Gosling is excellent in the leading role, delivering a subtly expressive performance as a man who is never at peace with himself. Relative newcomers Hoeks and de Armas fill the key female roles quite well, and Wright does solid work as the chief of police. Naturally, it’s great to see Harrison Ford, inhabiting a signature part for the second time. But by the time he turns up the film is nearing the two-hour mark and still has a ways to go.

I admire the hard work that went into this film by a team of people who are devotees of the original and strove to do it justice. Fans and admirers will weigh in en masse, I’m sure…but I found Blade Runner 2049 long and boring.

Leonard Maltin is one of the world’s most respected film critics and historians. He is best known for his widely-used reference work Leonard Maltin’s Movie Guide and its companion volume Leonard Maltin’s Classic Movie Guide, now in its third edition, as well as his thirty-year run on television’s Entertainment Tonight. He teaches at the USC School of Cinematic Arts and appears regularly on Reelz Channel and Turner Classic Movies. His books include The 151 Best Movies You’ve Never Seen, Of Mice and Magic: A History of American Animated Cartoons, The Great Movie Comedians, The Disney Films, The Art of the Cinematographer, Movie Comedy Teams, The Great American Broadcast, and Leonard Maltin’s Movie Encyclopedia. He served two terms as President of the Los Angeles Film Critics Association, is a voting member of the National Film Registry, and was appointed by the Librarian of Congress to sit on the Board of Directors of the National Film Preservation Foundation.
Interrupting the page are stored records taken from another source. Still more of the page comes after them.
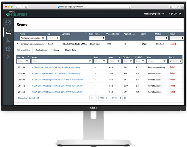Image resolution: width=187 pixels, height=147 pixels.
Task: Collapse the chrisazureoctoregistry scan row
Action: [18, 44]
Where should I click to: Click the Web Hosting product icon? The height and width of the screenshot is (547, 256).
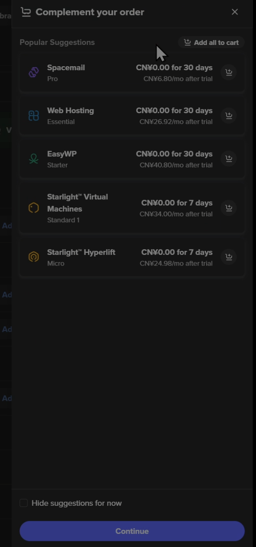tap(34, 116)
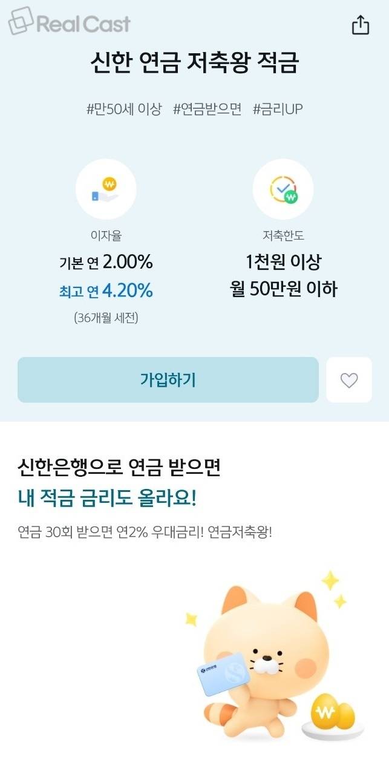Click the 최고 연 4.20% rate text

tap(106, 291)
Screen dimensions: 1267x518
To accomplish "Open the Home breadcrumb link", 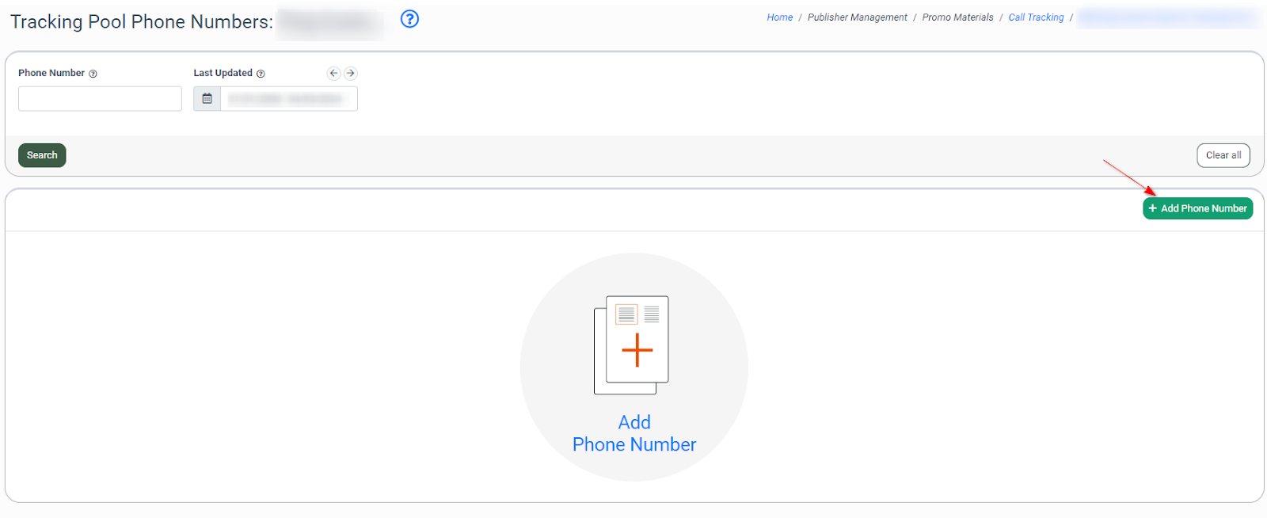I will [779, 17].
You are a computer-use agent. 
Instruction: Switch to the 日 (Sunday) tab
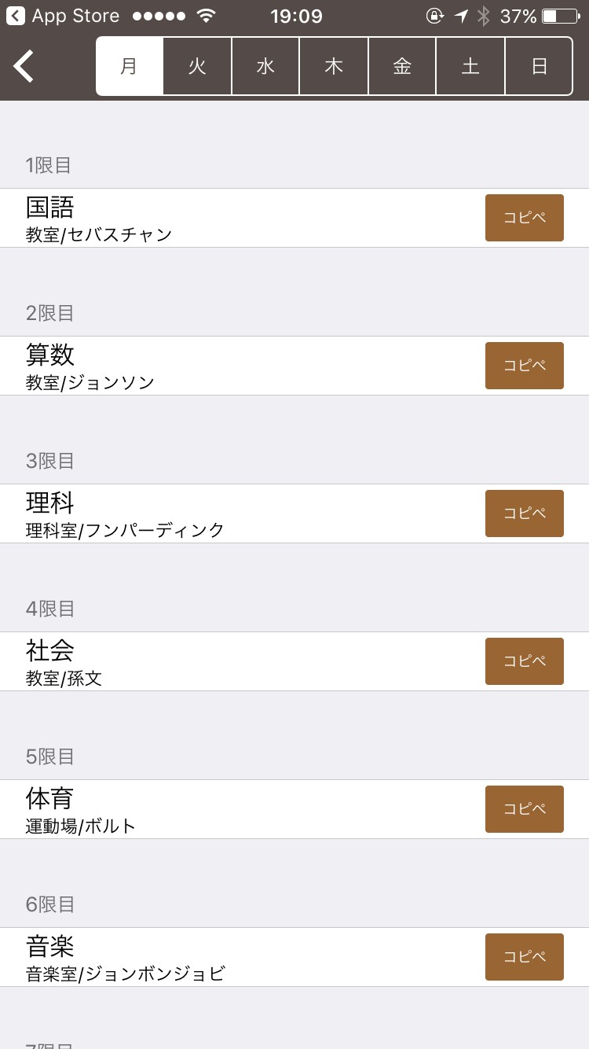(539, 66)
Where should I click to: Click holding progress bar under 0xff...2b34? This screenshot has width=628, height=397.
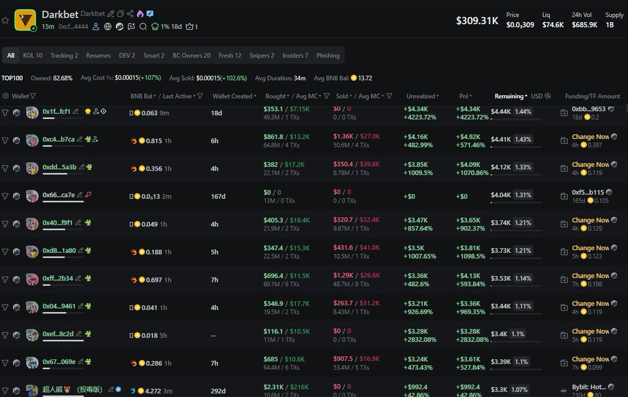pyautogui.click(x=55, y=285)
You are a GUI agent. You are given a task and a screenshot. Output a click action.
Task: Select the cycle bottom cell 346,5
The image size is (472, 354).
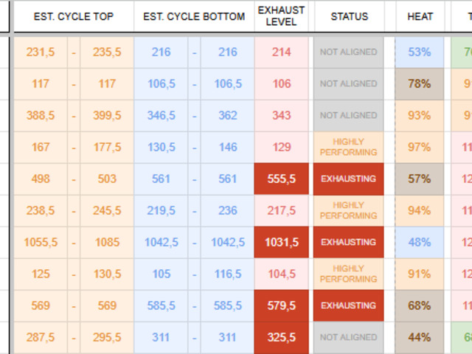point(161,115)
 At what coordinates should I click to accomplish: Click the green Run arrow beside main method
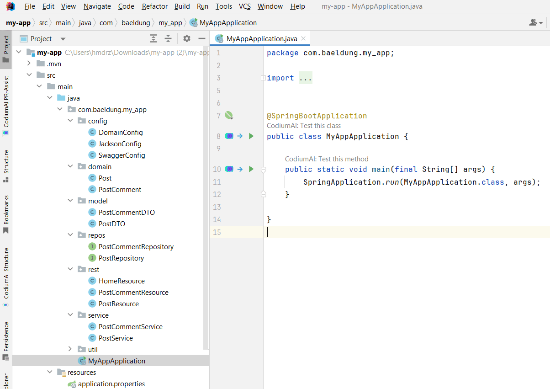(251, 169)
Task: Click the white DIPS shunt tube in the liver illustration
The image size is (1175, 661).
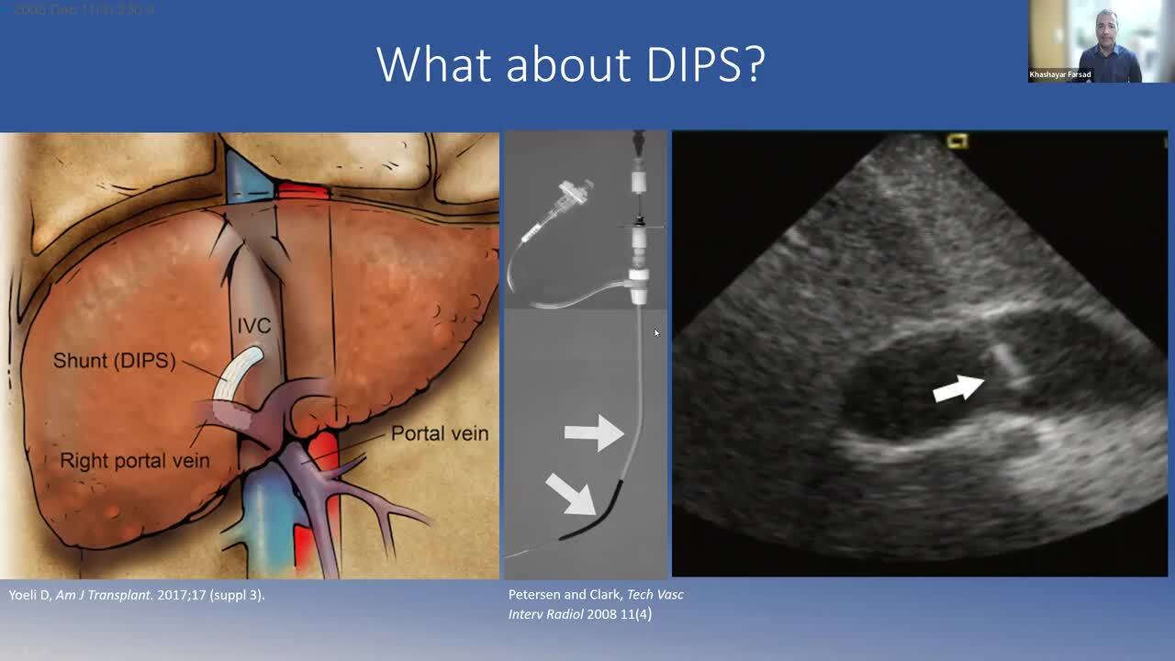Action: coord(237,374)
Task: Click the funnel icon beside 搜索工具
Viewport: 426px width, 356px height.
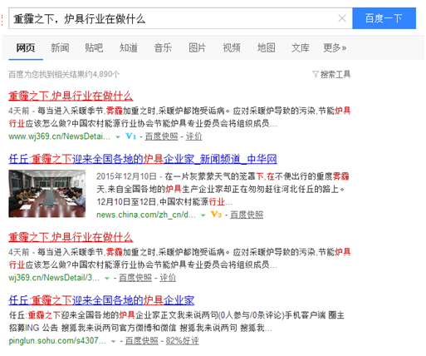Action: click(x=316, y=74)
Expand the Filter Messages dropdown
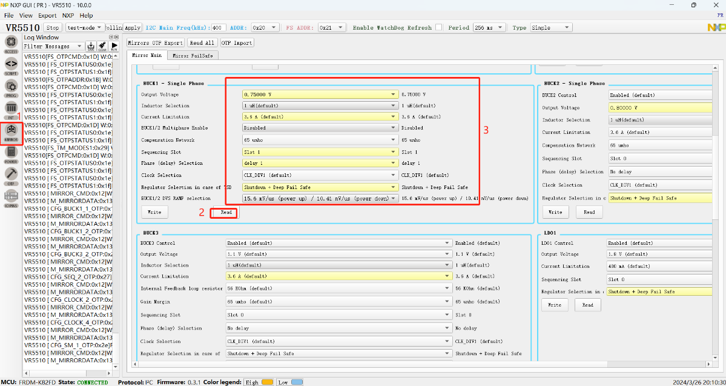The height and width of the screenshot is (386, 726). click(53, 46)
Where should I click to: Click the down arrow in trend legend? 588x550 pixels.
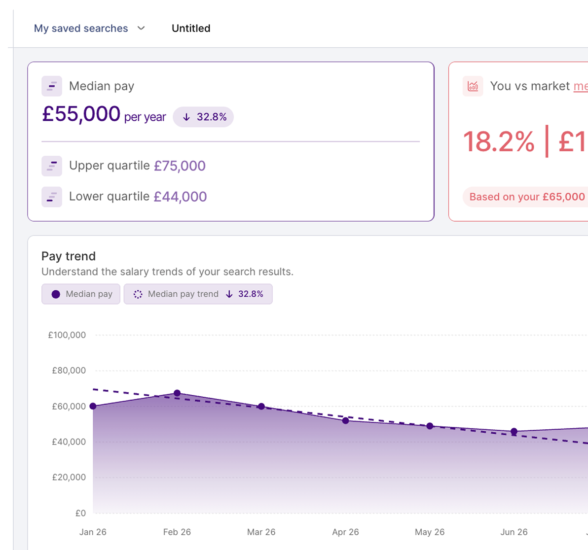click(x=229, y=294)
He hosted and co-produced the popular Walt Disney Treasures DVD series and has appeared on innumerable television programs and documentaries. He has been the recipient of awards from the American Society of Cinematographers, the Telluride Film Festival, Anthology Film Archives, and San Diego’s Comic-Con International. Perhaps the pinnacle of his career was his appearance in a now-classic episode of South Park. (Or was it Carmela consulting his Movie Guide on an episode of The Sopranos?) He holds court at Follow him on Twitter and Facebook; you can also listen to him on his weekly podcast: Maltin on Movies. — [Artwork by Drew Friedman]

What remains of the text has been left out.